■ EXERCISES:
1. List the culture days on which doxorubicin was added to the follicles, according to the passage on doxorubicin exposure.
2. Copy the passage on doxorubicin exposure between "We added doxorubicin" and "10 nM solution.", inclusive.

■ EXTRACT TO READ:
########

5. Exposure of secondary follicles to doxorubicin (DXR)

We added doxorubicin (DXR) to the cultured follicles on D0, D2 and D4 of the culture at the concentrations ranging from 0.005 nM to 200 nM. For all DXR treatments in this study, a stock solution of DXR was dissolved in dimethylsulfoxide (DMSO) and then serially diluted in growth media. The final concentration of DMSO was kept at 0.05% at all DXR conditions, which is consistent with previous publications [11]. Doxorubicin actual concentrations in growth media were confirmed by measuring the auto-fluorescence of DXR using a fluorescence plate reader at room temperature (Fluoroskan Ascent, Labsystems, Finland, excitation 490 nm, emission 590nm). The calibration curve for DXR concentrations from 10 nM to 400 nM had a R² value of 0.99. Solutions of DXR below the detection limit of the plate reader were achieved by sequential dilutions of the 10 nM solution.

########

■ DATA SECTION:
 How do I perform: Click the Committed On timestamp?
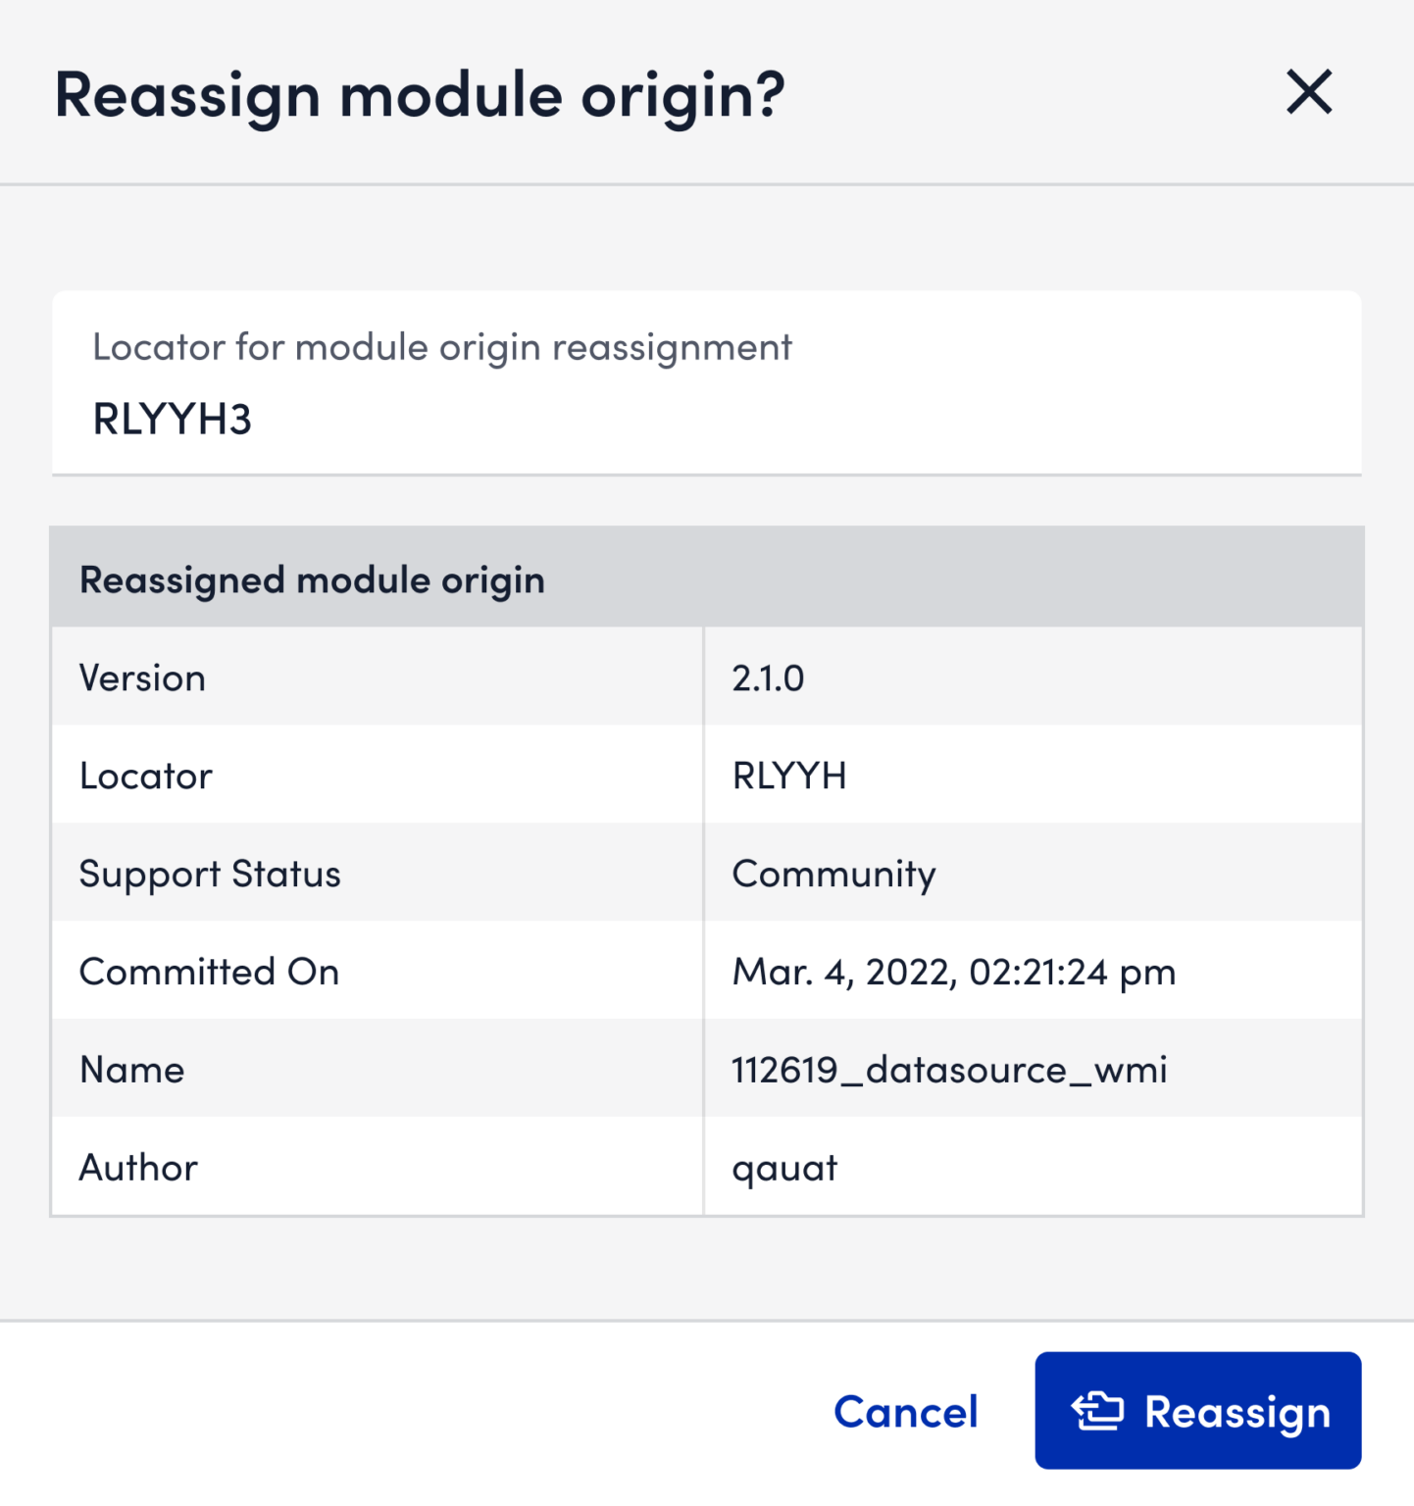coord(954,972)
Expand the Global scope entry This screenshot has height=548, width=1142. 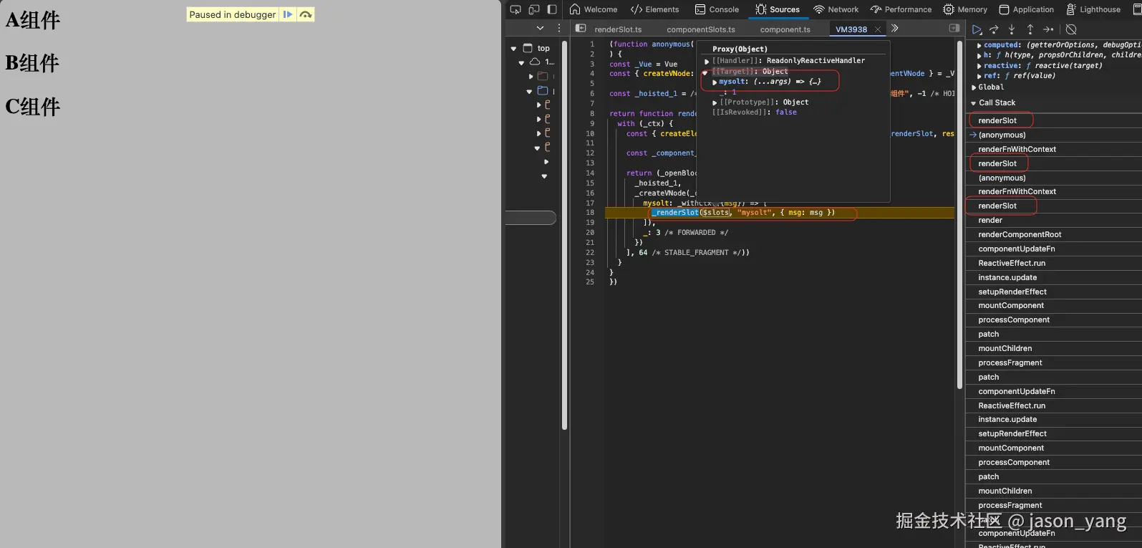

########

■ EXERCISE SOLUTIONS:
1. D0, D2, D4

2.
We added doxorubicin (DXR) to the cultured follicles on D0, D2 and D4 of the culture at the concentrations ranging from 0.005 nM to 200 nM. For all DXR treatments in this study, a stock solution of DXR was dissolved in dimethylsulfoxide (DMSO) and then serially diluted in growth media. The final concentration of DMSO was kept at 0.05% at all DXR conditions, which is consistent with previous publications [11]. Doxorubicin actual concentrations in growth media were confirmed by measuring the auto-fluorescence of DXR using a fluorescence plate reader at room temperature (Fluoroskan Ascent, Labsystems, Finland, excitation 490 nm, emission 590nm). The calibration curve for DXR concentrations from 10 nM to 400 nM had a R² value of 0.99. Solutions of DXR below the detection limit of the plate reader were achieved by sequential dilutions of the 10 nM solution.